It was great participating in last week’s Australian Institute of Company Directors Governance Summit, and hearing about all the issues that keep board members awake at night. Not surprisingly, cybersecurity was often near the top of the pile, as board members grapple with high-profile data breaches that hurt the bottom line while generating unwanted headlines and reputational damage.
These data breaches have surfaced with increasing frequency. Statista research shows the number of data breaches reported in the US each year rose from 157 in 2005 to 783 in 2014.
In 2017, Equifax’s data breach left at least 143 million US consumers exposed – nearly half the population. Uber hid a global data breach involving 57 million customers for more than 12 months. In both instances, these companies were subject to a wave of backlash because of their actions surrounding the breach.
Closer to home, the Australian Cyber Security Centre has noted that tens-of-thousands of Australians have been caught up local breaches as well.

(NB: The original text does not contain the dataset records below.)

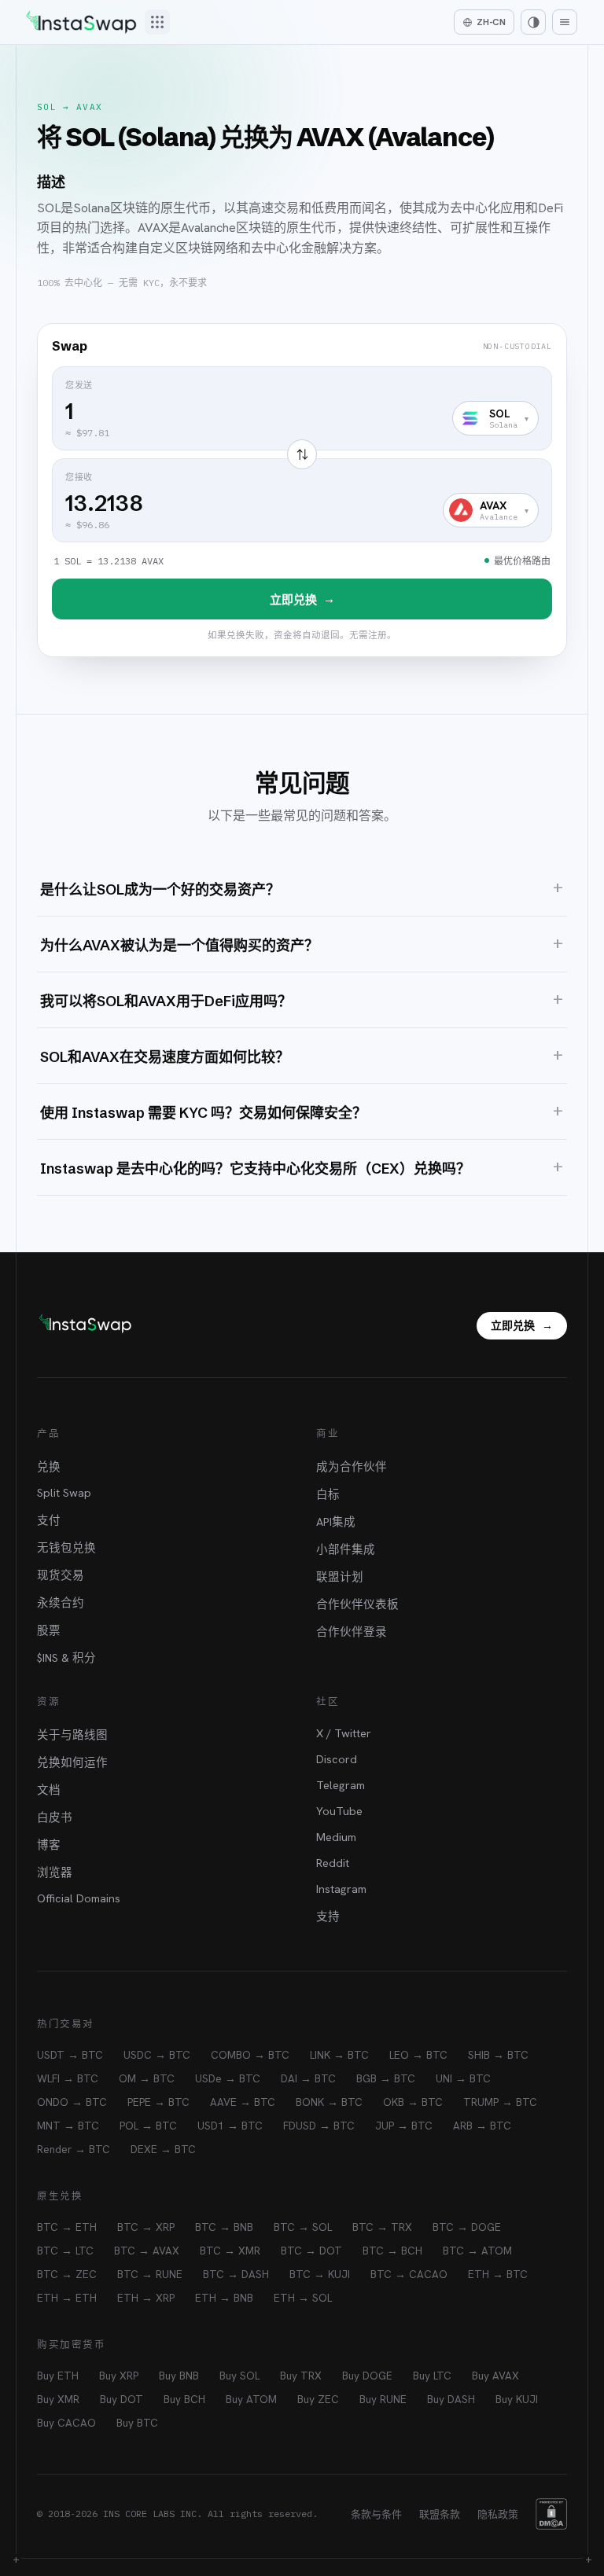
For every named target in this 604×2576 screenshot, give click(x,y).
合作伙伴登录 (351, 1631)
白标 (328, 1493)
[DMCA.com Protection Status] (551, 2514)
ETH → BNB (224, 2298)
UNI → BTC (463, 2078)
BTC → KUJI (319, 2274)
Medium (336, 1836)
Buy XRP (118, 2375)
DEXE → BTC (163, 2149)
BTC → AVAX (146, 2250)
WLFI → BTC (67, 2078)
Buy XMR (58, 2399)
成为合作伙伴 (351, 1466)
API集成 (335, 1521)
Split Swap (64, 1492)
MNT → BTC (68, 2125)
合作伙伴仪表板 (357, 1604)
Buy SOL (239, 2375)
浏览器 (54, 1872)
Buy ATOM (251, 2399)
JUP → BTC (404, 2125)
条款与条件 (376, 2514)
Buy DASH (451, 2399)
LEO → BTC (418, 2055)
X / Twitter (343, 1732)
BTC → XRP (146, 2227)
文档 (49, 1789)
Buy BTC (137, 2423)
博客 (49, 1844)
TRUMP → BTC (500, 2102)
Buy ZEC (318, 2399)
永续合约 (60, 1602)
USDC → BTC (156, 2055)
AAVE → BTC (242, 2102)
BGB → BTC (385, 2078)
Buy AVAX (495, 2375)
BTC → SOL (303, 2227)
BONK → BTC (329, 2102)
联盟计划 (339, 1576)
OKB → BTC (413, 2102)
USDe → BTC (227, 2078)
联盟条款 (439, 2514)
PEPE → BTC (158, 2102)
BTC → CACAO (408, 2274)
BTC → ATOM (477, 2250)
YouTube (339, 1810)
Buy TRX (301, 2375)
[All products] (157, 22)
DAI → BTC (308, 2078)
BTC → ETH (67, 2227)
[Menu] (564, 22)
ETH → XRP (146, 2298)
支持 (328, 1916)
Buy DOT (121, 2399)
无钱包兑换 (66, 1547)
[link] (302, 490)
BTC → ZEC (67, 2274)
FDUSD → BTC (319, 2125)
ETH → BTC (498, 2274)
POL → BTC (148, 2125)
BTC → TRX (382, 2227)
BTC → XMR (230, 2250)
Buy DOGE (367, 2375)
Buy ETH (58, 2375)
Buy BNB (179, 2375)
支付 (49, 1519)
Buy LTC (432, 2375)
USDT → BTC (70, 2055)
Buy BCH (184, 2399)
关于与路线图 (72, 1734)
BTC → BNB (224, 2227)
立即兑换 (302, 599)
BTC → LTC (65, 2250)
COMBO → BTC (250, 2055)
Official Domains (78, 1898)
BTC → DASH (236, 2274)
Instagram (341, 1888)
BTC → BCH (392, 2250)
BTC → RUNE (149, 2274)
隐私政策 (497, 2514)
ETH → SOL (303, 2298)
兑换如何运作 (72, 1762)
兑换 (49, 1466)
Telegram (340, 1784)
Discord (336, 1758)
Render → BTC (73, 2149)
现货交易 (60, 1574)
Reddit (332, 1862)
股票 (49, 1629)
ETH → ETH (67, 2298)
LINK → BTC (339, 2055)
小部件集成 (345, 1549)
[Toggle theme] (533, 22)
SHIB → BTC (498, 2055)
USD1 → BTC (230, 2125)
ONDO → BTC (72, 2102)
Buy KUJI (516, 2399)
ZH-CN (491, 22)
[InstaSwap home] (81, 22)
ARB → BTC (482, 2125)
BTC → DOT (311, 2250)
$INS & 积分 (66, 1657)
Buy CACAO (66, 2423)
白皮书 (54, 1817)
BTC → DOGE (467, 2227)
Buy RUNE (383, 2399)
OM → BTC (147, 2078)
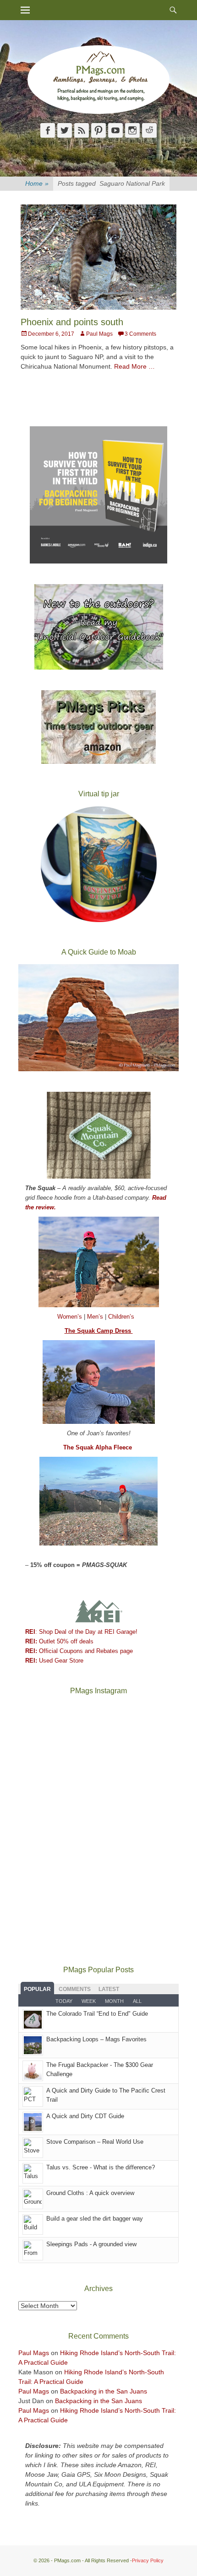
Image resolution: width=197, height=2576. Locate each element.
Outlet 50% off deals (59, 1641)
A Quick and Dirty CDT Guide (85, 2116)
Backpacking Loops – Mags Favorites (96, 2039)
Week (89, 2001)
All (137, 2001)
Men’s (96, 1316)
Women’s (70, 1316)
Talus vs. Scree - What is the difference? (100, 2167)
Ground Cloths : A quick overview (90, 2193)
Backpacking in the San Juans (103, 2391)
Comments (75, 1989)
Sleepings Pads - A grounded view (91, 2244)
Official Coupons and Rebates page (79, 1651)
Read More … (134, 366)
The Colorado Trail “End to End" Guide (97, 2013)
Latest (108, 1989)
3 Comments (140, 334)
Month (114, 2001)
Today (63, 2001)
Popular (37, 1989)
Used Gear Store (54, 1660)
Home (37, 183)
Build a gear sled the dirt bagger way (94, 2218)
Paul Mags (99, 334)
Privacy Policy (148, 2560)
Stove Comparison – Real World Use (94, 2141)
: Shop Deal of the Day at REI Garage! (81, 1631)
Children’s (121, 1316)
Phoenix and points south (72, 322)
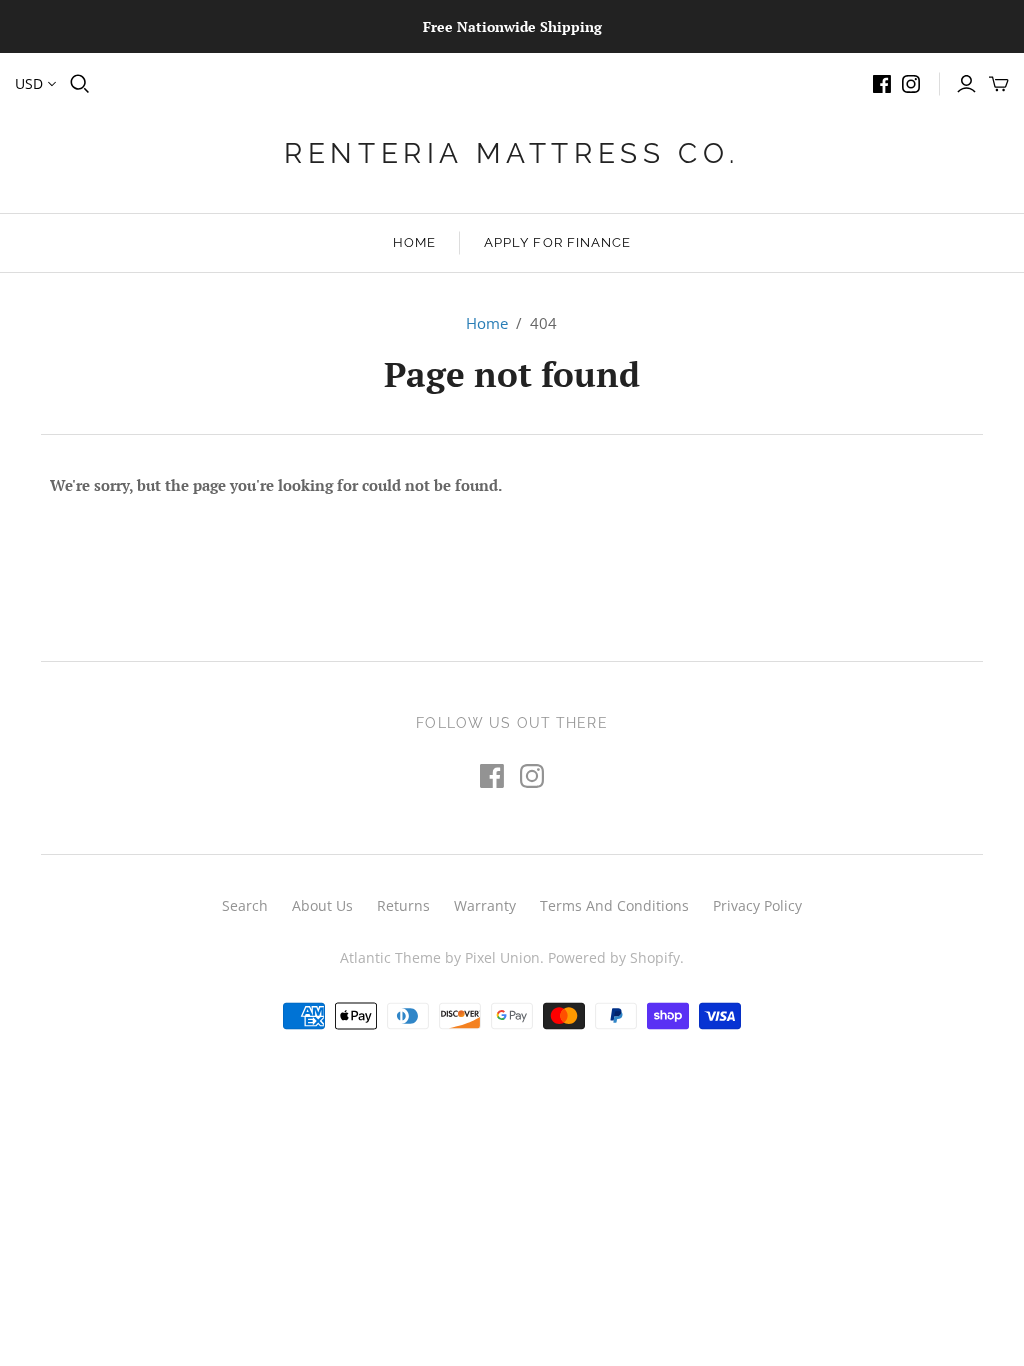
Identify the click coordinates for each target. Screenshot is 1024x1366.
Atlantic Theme (390, 957)
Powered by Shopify (614, 957)
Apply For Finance (557, 242)
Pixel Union (502, 957)
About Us (322, 905)
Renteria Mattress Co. (512, 153)
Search (245, 905)
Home (414, 242)
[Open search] (80, 84)
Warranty (485, 905)
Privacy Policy (757, 905)
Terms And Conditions (614, 905)
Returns (403, 905)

Consumers will not tolerate complacency when it comes to their personal data. They expect safeguards to protect the information they provide and transparency if something goes wrong. This is why you need to have a plan in place to deal with significant data breaches.
The devil is in the details. Business leaders understand the importance of cybersecurity but often overestimate how comprehensive their defensive strategies are. The Association of Corporate Counsel Australia found 59 per cent of board members believe their cybersecurity practices are very effective compared to only 18 per cent of IT security professionals. This clear disconnect has serious repercussions for the management of cyber risk.
Cyberattacks are now an everyday fact of life for business and government. The Australian Cyber Security Centre says 90 per cent of ASX-listed companies have experienced a data breach of some kind. As a business leader, you need to adjust your mindset – it’s no longer a question of if you experience a breach but how you respond when it happens.
Failing to prepare is preparing to fail
When disaster strikes, it makes sense to have a dedicated disaster recovery plan to follow. These plans exist for natural occurrences and other unforeseen circumstances but most fail to consider stolen data. Cyber should be viewed like any other business risk, with safeguards and procedures in place to ensure processes are up to scratch.
“Cybersecurity needs to be part of disaster recovery and business continuity planning so that people can practise,” elevenM Consulting Principal, Steve Glynn, told a recent Microsoft cybersecurity roundtable. “You don’t want to get this wrong in the heat of the moment.”
The US Department of Homeland Security organises Cyber Storm, a biennial cybersecurity exercise to strengthen public and private sector preparedness. It helps build strategic decision making and incident responses in accordance with national policy and procedures.
Your organisation should do the same, and play its own war games assessing threats and putting safeguards in place that accurately reflect your appetite for risk. This means your recovery plan should be continuously updated, comprehensive enough to cover all possible scenarios, and subject to regular practice drills.
This should include a process for getting out in front of the problem from both a communications and duty of care perspective. When a data breach occurs, your organisation will be judged on how it responds. These incidents are often won or lost in the media.
The best defence is proactive so don’t wait for disaster to strike. It’s never too early to be prepared, especially when sensitive customer details and hard-earned reputations are at stake.